**NOTE:A SEPARATE TICKET PURCHASE IS NEEDED TO ATTEND OWASP TRAINING COURSES. Please visit: https://www.eventbrite.com/e/owasp-global-appsec-washington-dc-2023-tickets-519195877847
***This course is available in person or virtually. Please visit the link above to register for either option.
This course is the culmination of years of experience gained via practical penetration testing of Modern Web and Desktop applications as well as countless hours spent doing research. We have structured this course around the OWASP Security Testing Guide, it covers the OWASP Top Ten and specific attack vectors against Modern Web and Desktop apps. This course provides participants with actionable skills that can be applied immediately from day 1.
Please note our courses are 100% hands-on, we do not lecture students with boring bullet points and theories, instead we give you practical challenges and help you solve them, teaching you how to troubleshoot common issues and get the most out of this training. Training then continues after the course through our frequently updated training portal, for which you keep lifetime access, as well as unlimited email support.

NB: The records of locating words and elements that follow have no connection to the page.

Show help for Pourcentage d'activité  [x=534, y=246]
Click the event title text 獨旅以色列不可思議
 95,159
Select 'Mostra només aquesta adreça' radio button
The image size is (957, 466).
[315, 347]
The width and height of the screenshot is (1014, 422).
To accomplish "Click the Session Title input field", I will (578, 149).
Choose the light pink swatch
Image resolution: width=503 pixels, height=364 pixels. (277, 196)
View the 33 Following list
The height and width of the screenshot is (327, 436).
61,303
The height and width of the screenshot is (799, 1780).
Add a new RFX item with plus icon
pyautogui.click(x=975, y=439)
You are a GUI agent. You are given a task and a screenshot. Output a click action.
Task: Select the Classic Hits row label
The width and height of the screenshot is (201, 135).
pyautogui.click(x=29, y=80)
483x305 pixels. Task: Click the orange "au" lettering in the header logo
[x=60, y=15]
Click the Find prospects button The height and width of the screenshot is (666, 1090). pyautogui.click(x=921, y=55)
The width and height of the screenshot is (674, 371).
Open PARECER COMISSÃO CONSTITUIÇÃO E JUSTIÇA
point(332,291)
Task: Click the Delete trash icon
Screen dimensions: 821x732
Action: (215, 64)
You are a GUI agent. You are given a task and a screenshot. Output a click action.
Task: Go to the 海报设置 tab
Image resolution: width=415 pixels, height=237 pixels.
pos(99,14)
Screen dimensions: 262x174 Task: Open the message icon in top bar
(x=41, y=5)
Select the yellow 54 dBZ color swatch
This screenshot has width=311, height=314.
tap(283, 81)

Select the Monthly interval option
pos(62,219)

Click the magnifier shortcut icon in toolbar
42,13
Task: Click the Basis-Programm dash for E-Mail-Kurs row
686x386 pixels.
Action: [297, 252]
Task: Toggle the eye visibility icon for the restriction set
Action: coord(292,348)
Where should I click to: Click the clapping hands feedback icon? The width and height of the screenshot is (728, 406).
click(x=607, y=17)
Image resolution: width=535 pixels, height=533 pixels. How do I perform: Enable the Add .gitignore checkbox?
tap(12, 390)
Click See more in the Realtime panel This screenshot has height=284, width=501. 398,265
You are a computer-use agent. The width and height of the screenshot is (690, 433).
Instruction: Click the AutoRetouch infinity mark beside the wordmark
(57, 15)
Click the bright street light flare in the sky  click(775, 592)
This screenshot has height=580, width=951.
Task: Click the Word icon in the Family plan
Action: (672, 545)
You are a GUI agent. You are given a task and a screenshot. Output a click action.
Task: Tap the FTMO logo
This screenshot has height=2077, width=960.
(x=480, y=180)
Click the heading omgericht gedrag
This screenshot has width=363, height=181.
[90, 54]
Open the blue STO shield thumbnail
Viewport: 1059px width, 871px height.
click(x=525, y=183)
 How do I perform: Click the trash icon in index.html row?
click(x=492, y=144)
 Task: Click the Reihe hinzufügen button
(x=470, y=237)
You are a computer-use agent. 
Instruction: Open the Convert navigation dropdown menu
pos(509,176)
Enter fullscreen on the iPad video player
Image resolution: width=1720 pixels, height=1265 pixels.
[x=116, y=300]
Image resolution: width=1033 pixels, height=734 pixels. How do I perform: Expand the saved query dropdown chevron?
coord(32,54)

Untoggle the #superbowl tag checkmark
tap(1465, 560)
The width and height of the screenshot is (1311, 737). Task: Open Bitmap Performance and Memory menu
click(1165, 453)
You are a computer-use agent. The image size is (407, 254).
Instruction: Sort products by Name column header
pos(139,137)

Each day starts with a brief introduction to the Modern platform (i.e. Node.js, Electron) for that day and then continues with a look at static analysis, moves on to dynamic checks finishing off with a nice CTF session to test the skills gained.
Get a FREE taste for this training, including access to video recording, slides and vulnerable apps to play with: 1.5 hour workshop - https://7asecurity.com/free-workshop-desktop-apps 1 hour workshop - https://7asecurity.com/free-workshop-web-apps
Day 1: Focused specifically on Hacking Modern Web Apps: We start with understanding Modern Web Apps and then deep dive into static and dynamic analysis of the applications at hand. This day is packed with hands-on exercises and CTF-style challenges.
Day 2: Dedicated to Advanced Modern Web App Attacks: We cover advanced attacks specifically targeting Modern Web Apps, such as dumping memory, prototype pollution, deserialization attacks, OAuth, JWT flaws and more. The day is full of hands-on exercises and ends with CTF-style open challenges for additional practice.
Day 3: Focused on Hacking JavaScript Desktop Apps: We start with understanding JavaScript Desktop apps and various security considerations. We then focus on static and dynamic analysis of the applications at hand. The day is filled with hands-on exercises ending with a CTF for more practical fun.